Activity >> From the data below, copy exactly the lines that lie between the one holding "The height and width of the screenshot is (634, 1024)." and the one holding "Task: Click the KOS globe logo icon", including both, and nothing more.

Stored data >>
****************

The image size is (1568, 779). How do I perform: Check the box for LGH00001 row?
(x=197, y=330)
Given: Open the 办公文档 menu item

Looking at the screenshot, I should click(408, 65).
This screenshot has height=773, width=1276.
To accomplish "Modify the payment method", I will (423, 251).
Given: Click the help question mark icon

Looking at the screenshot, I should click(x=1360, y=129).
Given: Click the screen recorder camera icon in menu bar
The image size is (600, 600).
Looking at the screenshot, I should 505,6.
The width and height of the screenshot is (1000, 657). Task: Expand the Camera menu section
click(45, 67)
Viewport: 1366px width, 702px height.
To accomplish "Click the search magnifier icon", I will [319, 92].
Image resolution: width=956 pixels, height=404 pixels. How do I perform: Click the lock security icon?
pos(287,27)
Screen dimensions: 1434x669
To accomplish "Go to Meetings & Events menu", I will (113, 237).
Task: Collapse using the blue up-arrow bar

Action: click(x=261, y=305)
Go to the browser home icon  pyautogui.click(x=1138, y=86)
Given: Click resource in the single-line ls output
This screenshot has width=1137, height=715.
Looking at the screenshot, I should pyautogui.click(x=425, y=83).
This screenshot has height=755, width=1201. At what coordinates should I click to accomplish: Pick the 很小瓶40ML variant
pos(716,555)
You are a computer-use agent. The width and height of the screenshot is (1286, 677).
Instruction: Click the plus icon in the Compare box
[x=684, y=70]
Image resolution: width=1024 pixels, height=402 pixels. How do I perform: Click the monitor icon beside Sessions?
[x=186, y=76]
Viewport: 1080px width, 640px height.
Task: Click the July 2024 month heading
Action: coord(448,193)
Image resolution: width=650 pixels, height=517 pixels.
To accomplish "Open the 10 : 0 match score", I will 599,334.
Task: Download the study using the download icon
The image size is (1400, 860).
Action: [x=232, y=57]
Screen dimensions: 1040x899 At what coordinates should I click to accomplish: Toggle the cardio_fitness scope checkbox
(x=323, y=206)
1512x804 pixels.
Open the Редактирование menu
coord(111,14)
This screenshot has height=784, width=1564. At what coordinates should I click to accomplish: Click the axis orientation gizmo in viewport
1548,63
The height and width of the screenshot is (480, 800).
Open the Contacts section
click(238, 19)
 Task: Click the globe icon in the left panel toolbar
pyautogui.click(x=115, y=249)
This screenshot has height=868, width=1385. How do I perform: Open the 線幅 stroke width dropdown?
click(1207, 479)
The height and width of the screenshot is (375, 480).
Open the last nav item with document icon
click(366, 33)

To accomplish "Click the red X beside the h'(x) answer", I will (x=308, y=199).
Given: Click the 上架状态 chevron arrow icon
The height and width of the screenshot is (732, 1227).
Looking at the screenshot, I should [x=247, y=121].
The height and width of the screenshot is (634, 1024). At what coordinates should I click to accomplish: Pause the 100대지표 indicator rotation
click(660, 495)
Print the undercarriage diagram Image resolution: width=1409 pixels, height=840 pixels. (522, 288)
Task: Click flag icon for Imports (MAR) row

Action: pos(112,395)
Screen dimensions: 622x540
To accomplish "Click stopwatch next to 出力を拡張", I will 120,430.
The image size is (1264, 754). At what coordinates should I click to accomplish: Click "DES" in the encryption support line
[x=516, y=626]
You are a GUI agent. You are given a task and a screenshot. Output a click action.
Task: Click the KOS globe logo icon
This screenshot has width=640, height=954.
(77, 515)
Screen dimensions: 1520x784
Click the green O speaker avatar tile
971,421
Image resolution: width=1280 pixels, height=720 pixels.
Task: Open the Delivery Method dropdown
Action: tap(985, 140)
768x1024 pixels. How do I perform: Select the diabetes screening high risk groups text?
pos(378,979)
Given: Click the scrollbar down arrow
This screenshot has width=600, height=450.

****************

Answer to the problem >>
The height and width of the screenshot is (634, 1024). At what coordinates should I click to accomplish: Pause the 100대지표 indicator rotation
click(660, 495)
Print the undercarriage diagram Image resolution: width=1409 pixels, height=840 pixels. (522, 288)
Task: Click flag icon for Imports (MAR) row

Action: pos(112,395)
Screen dimensions: 622x540
To accomplish "Click stopwatch next to 出力を拡張", I will 120,430.
The image size is (1264, 754). At what coordinates should I click to accomplish: Click "DES" in the encryption support line
[x=516, y=626]
You are a GUI agent. You are given a task and a screenshot. Output a click action.
Task: Click the KOS globe logo icon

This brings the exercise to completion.